By Gwyneth K. Shaw
The deaths of George Floyd, Breonna Taylor, and countless other Black people at the hands of law enforcement sparked protests in cities across the country last year and pushed the movement for police reform to new prominence.
But how to turn the ideas into new policies, particularly given the strength of police unions, which continue to wield an outsized influence over law enforcement agencies and the politicians who oversee them?
A recent Berkeley Law symposium brought many eminent voices on all sides of the debate together for a lengthy discussion of how to make real change. Presented by the brand-new Center for Law and Work, “Reforming Policing Through Changing Labor Relations” featured experts from the legal, academic, and policy realms talking about the best way forward.
Berkeley Law Dean Erwin Chemerinsky, who opened the symposium, said the topic couldn’t be more important or timely. Having served on the task force that investigated the Ramparts scandal in the Los Angeles Police Department in the 1990s, he said the police themselves — and the unions that represent them — are critical to reform efforts.
“My hope is that the national protests that occurred last spring focused attention on the problems of policing in a new way and provide a basis for reform greater than we have ever seen,” Chemerinsky said. “And it’s crucial that we take advantage of that intention and that energy to bring about meaningful police reform.”
Among the experts who spoke were Christy Lopez, a professor at Georgetown Law and co-director of its Program on Innovative Policing; Will Aitchison, a veteran lawyer who represents police and fire unions; Paul Henderson, director of the San Francisco Department of Police Accountability; California State Senator Nancy Skinner, a Democrat who represents the Berkeley area; and arbitrator and attorney Jeanne Charles.
“I’m not against police unions, but I do think the current system is really broken,” Lopez said.
New ideas emerge
She and others talked at length about various paths to changes, noting some of the ideas advanced in a recent California Law Review Online article by several symposium moderators, including Berkeley Law Professor and CLAW Co-Director Catherine Fisk ’86 and retired U.S. District Judge Thelton Henderson ’62.
“We’re hoping very much that the discussion will contribute to law and policy reforms of policing going forward,” Fisk said.
Among those ideas: greater transparency of contract negotiations, disciplinary actions, and the arbitration process to settle disputes. Another is to make use of force policies, which govern how officers conduct themselves, a negotiated part of the labor contract between police and cities.

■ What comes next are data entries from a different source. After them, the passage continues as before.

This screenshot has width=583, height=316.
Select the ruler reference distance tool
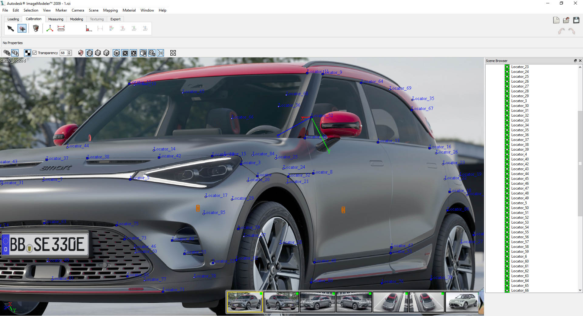(x=61, y=29)

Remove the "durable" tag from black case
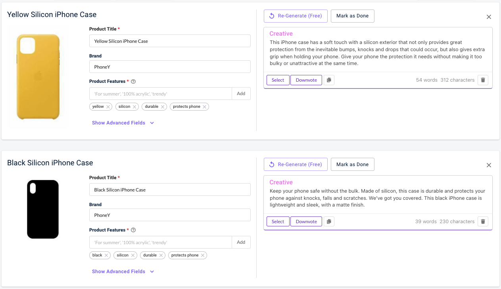pos(161,255)
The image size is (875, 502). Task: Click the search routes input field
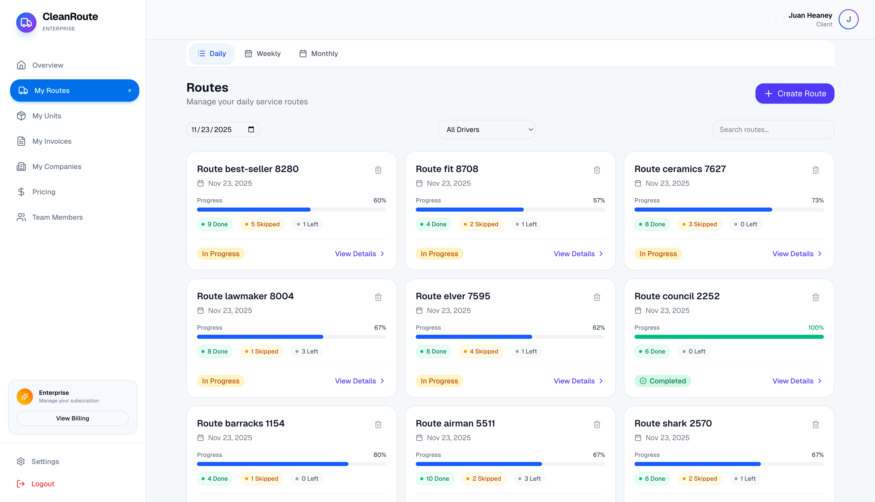pyautogui.click(x=774, y=129)
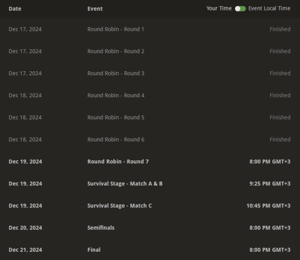
Task: Click the Event column header
Action: click(95, 9)
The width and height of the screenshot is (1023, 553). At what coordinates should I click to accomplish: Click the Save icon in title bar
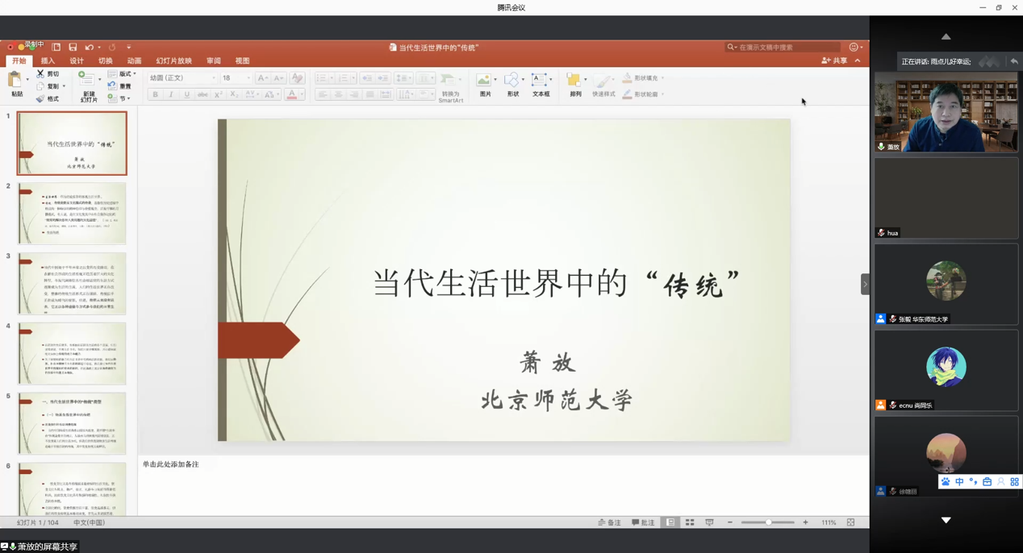tap(73, 48)
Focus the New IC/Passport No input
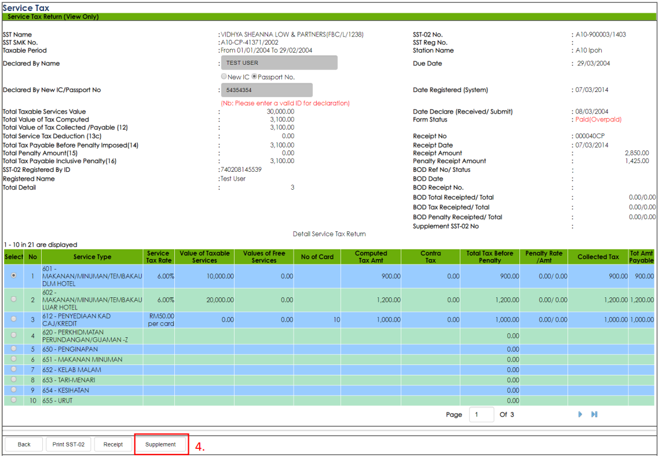Viewport: 659px width, 457px height. click(x=267, y=90)
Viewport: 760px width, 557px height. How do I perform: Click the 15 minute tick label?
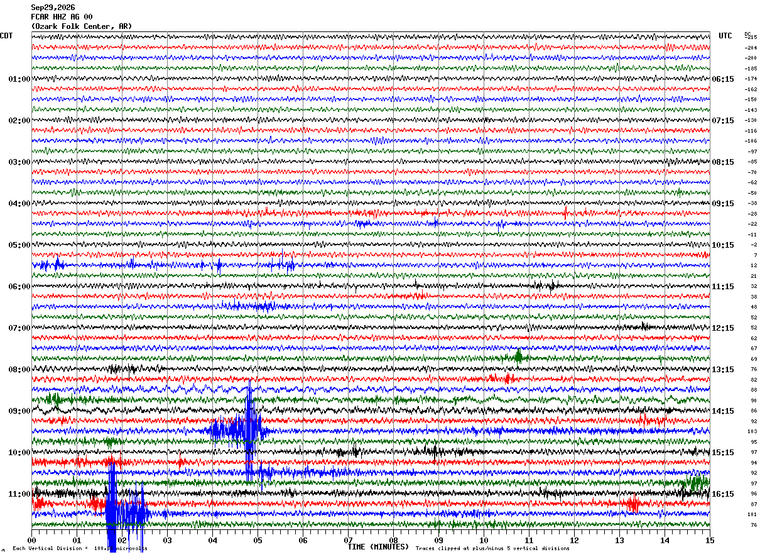[x=710, y=540]
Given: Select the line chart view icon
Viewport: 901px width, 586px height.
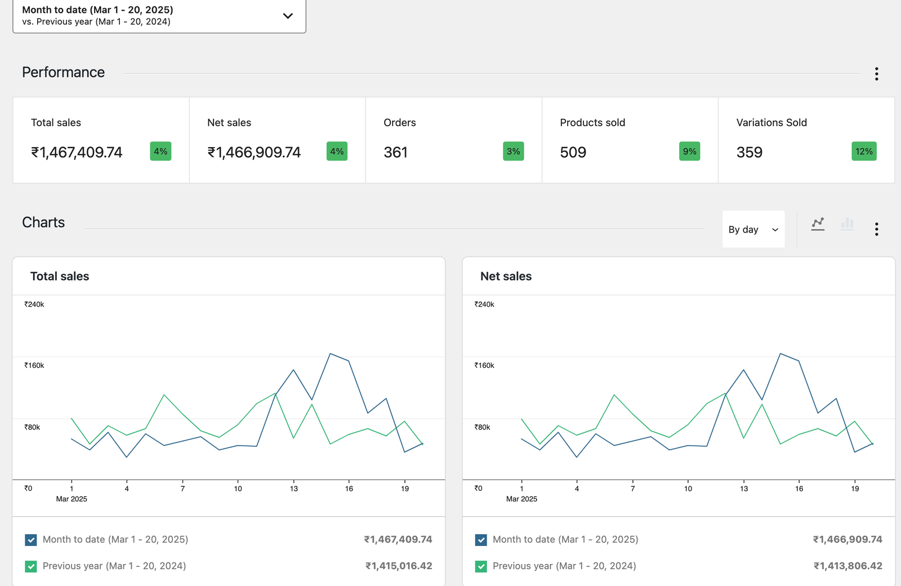Looking at the screenshot, I should pyautogui.click(x=818, y=224).
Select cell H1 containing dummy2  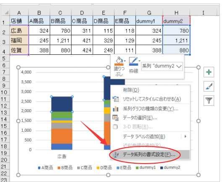point(176,21)
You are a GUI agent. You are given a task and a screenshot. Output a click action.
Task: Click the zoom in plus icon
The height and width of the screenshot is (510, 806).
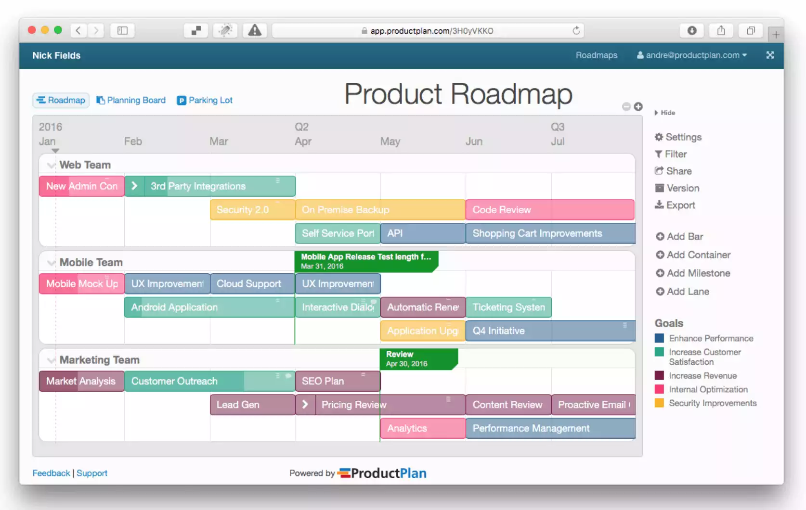click(638, 106)
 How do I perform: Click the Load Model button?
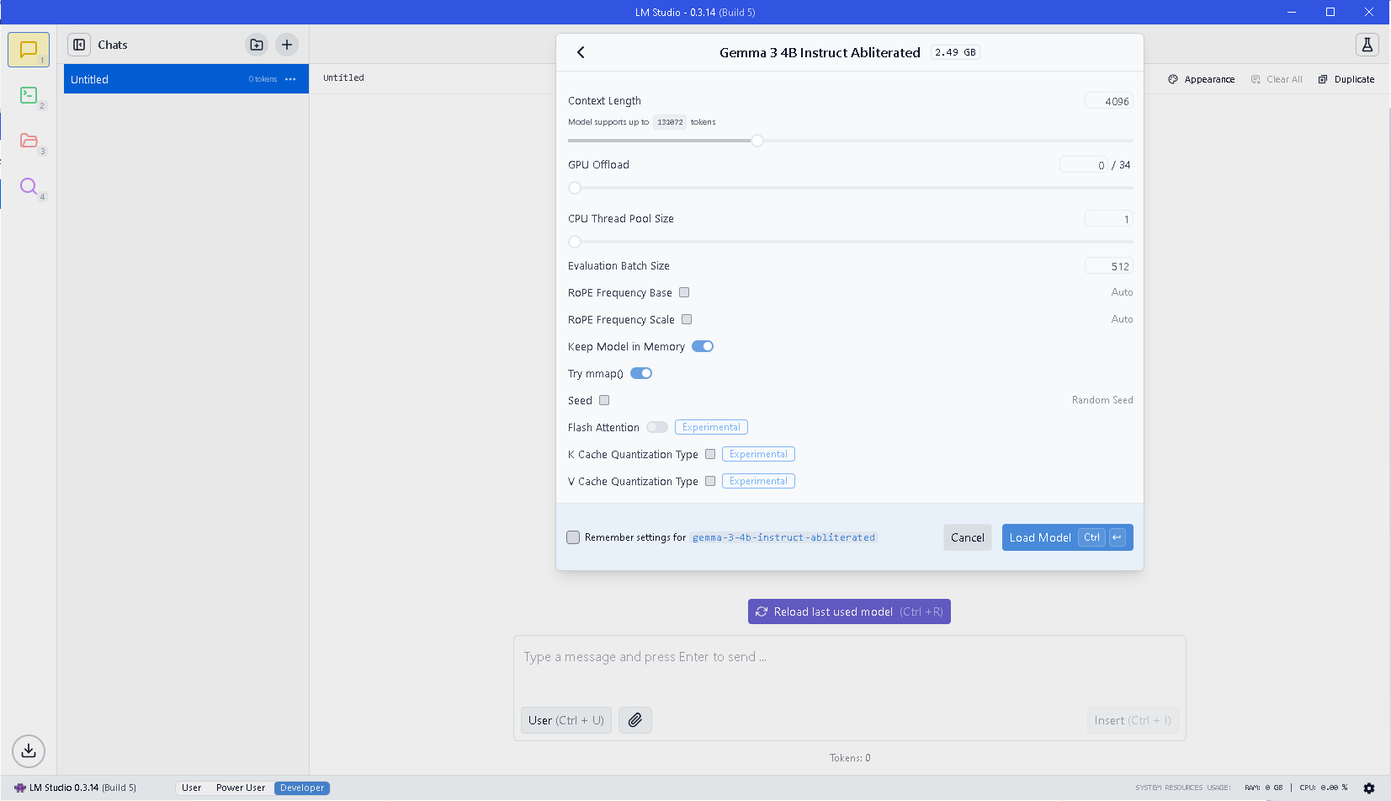point(1040,537)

Aitchison said he couldn’t think of a police department where the use of force was incorporated into a contact, and that a blanket policy might prove too restrictive. But he welcomed some of the other ideas.
“I would love to have arbitration hearings in the public,” he said. “I would love for the public to be able to understand what led to some of these high-profile arbitrations that we’ve seen.”
It’s also not just about the use of force, Lopez noted.
“We just need to get serious about not allowing people with white supremacist beliefs to hold a badge or a gun,” she said. “That’s not about your First Amendment right.”
A long but hopeful road
Henderson, for whom Berkeley Law’s center for social justice is named, gave the keynote address. It mostly focused on his involvement as a judge overseeing a lengthy lawsuit against the Oakland Police Department over conduct by a group of officers known as the “Riders.” The city settled the suit in 2003, but enforcement of the settlement stretched beyond Henderson’s 2017 retirement from the bench.
He recalled one police chief in particular who told Henderson he was eager to resolve the case, only to tell union leaders he was just playing along. Given the political clout police unions now enjoy, “it will take significant changes to make a difference given the deeply embedded, deeply divided society that we live in,” Henderson said.
Until that process moves forward, he said he has no doubt many law enforcement officers and agencies will continue paying lip service to compliance without actually living up to court-imposed conditions.
“All of us here today are faced with a Herculean task — one which, at bottom, is structural and systemic. And we all know that changing the failings and shortcomings that I’ve been discussing will not come about with a single stroke of a pen,” Henderson said. “But we do have the ability to begin the process of making changes to our labor relations laws that will contribute to the transformation of policing.”
The work can begin, he said, with a close look at why there seems to be so little accountability in so many cases involving police brutality, in particular the disciplinary protections police have successfully negotiated for themselves.
“It will take time,” he said. “But now is the time to begin the process.”